While generative AI looks set to shake up the way we work, a new study shows that public adoption of generative AI tools remains low and daily use even lower still.
Although there has been much discussion about the way generative AI will change many aspects of how we work, the vast majority of the public has been relatively slow to adopt generative AI products into their own lives.
This is according to a recent study published this week (28 May) by Oxford University’s Reuters Institute which shows that just a quarter (25%) of the UK population has used a generative AI tool in their private lives – a figure which surprisingly falls to 20% for their professional life where many of the advantages it is said can be found.
Even fewer still use a generative AI tool as part of their day-to-day lives. Just 2% of the UK adults surveyed used ChatGPT on a daily basis with only 29% using it at least once on a monthly basis. For other generative AI tools, like Google Gemini or Microsoft Copilot, these numbers fall drastically to just 7% in both cases using it at least once on a monthly basis.
Name recognition for the large players in the AI space is much healthier with 58% of the UK population at least having heard of ChatGPT followed by a steeper drop off to 17% for Microsoft Copilot, Bing AI (also 17%) and Google Gemini (15%). Even here, though, there is a substantial 30% of the UK population that hasn’t heard of a single generative AI tool.
It is clear, too, that some popular generative AI tools, like photo creation tool Midjourney, which have a severe problem with brand recognition with just 8% of UK consumers able to recognise its name. X’s (formerly Twitter) Grok is even less known with just 4% of UK respondents having heard about it.
Perhaps unsurprisingly, there is an age split in the users of generative AI, while 56% of respondents aged 18-24 had used ChatGPT at least once, this number fell to just 16% for those aged 55+.
The study also surveyed another five countries – USA, Denmark, France, Argentina and Japan – and found that their people’s views on AI were broadly similar. Americans are the most likely to be using generative AI in both their private lives (35%) and working lives (28%) with the Japanese the least likely to be using it both privately (23%) and professionally (12%).
Americans were also considerably more likely to have heard of a wider spread of generative AI tools than other countries, in particular, Meta AI which has 27% name recognition in the States compared to just 12% in the UK.

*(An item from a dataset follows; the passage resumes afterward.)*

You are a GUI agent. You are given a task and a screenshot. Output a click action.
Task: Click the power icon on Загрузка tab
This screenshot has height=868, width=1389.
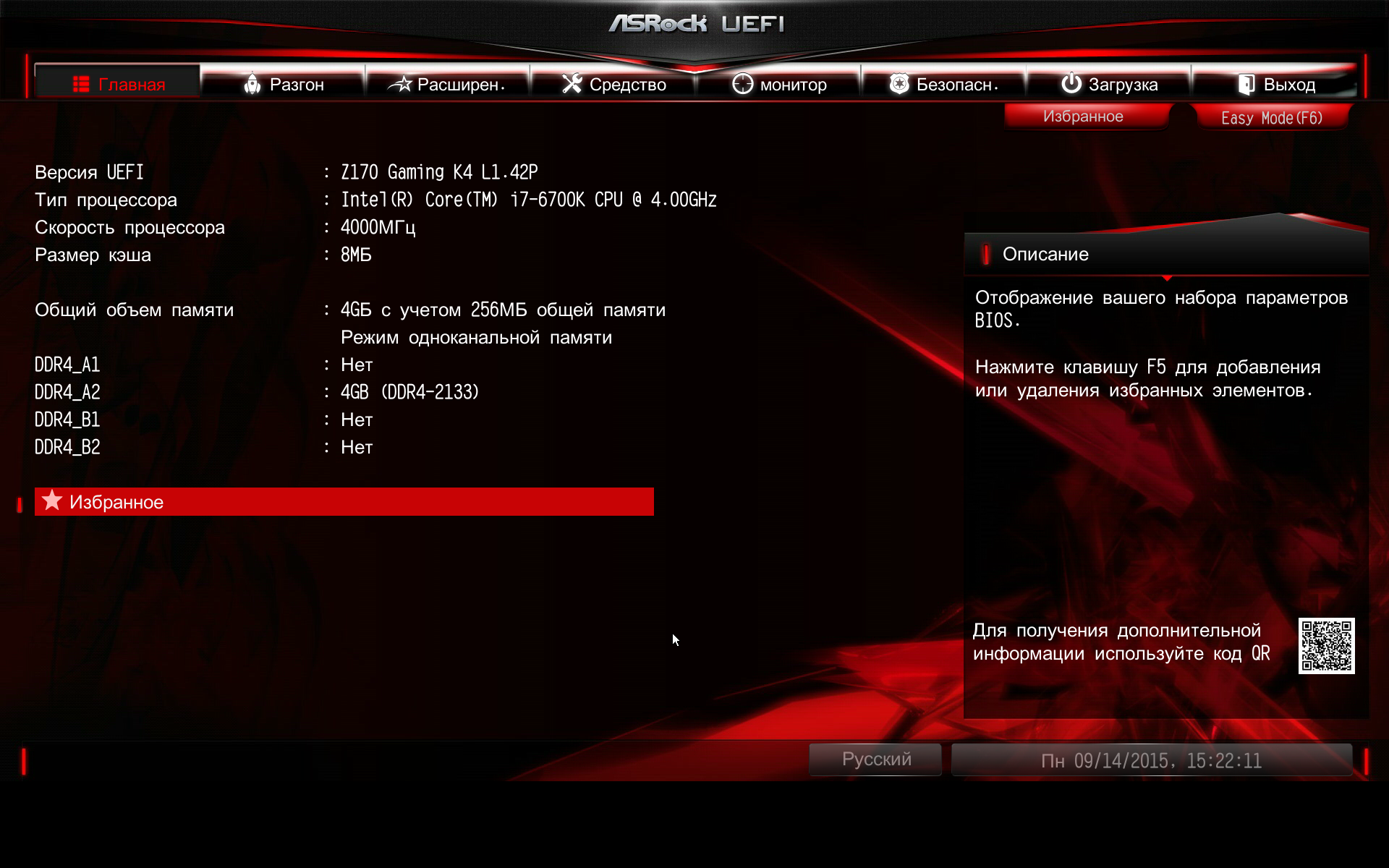pos(1071,84)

As to what the public is using generative AI for there is a fairly even split between using it for getting information (24%) and for creating media (28%). Within that 11% are using generative AI to answer factual questions, 9% for generating ideas and just 5% for one of the more heralded uses of the tech in data analysis.
The benefits that generative AI will have on society, though, is a somewhat mixed picture. Over two-fifths (41%) of the UK population expect generative AI to make society much or somewhat worse, with only 22% expecting it to make society better.

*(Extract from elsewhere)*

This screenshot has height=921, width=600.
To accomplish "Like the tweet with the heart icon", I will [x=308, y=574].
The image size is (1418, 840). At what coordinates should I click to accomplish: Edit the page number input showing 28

The impact it will have on each individual’s life is much cloudier, with a combined 54% either uncertain or don’t believe that generative AI will have any impact on how they live their lives.
None of this means, of course, that generative AI will not have an impact on the marketing industry. It undoubtedly will. But it is worth bearing in mind that the public’s excitement around the adoption of generative AI tools is comparatively muted compared to the furore of excitement seen in boardrooms across the world.
Convincing the public that it’s worth embracing will be just one of marketing’s challenges when it comes to adopting generative AI.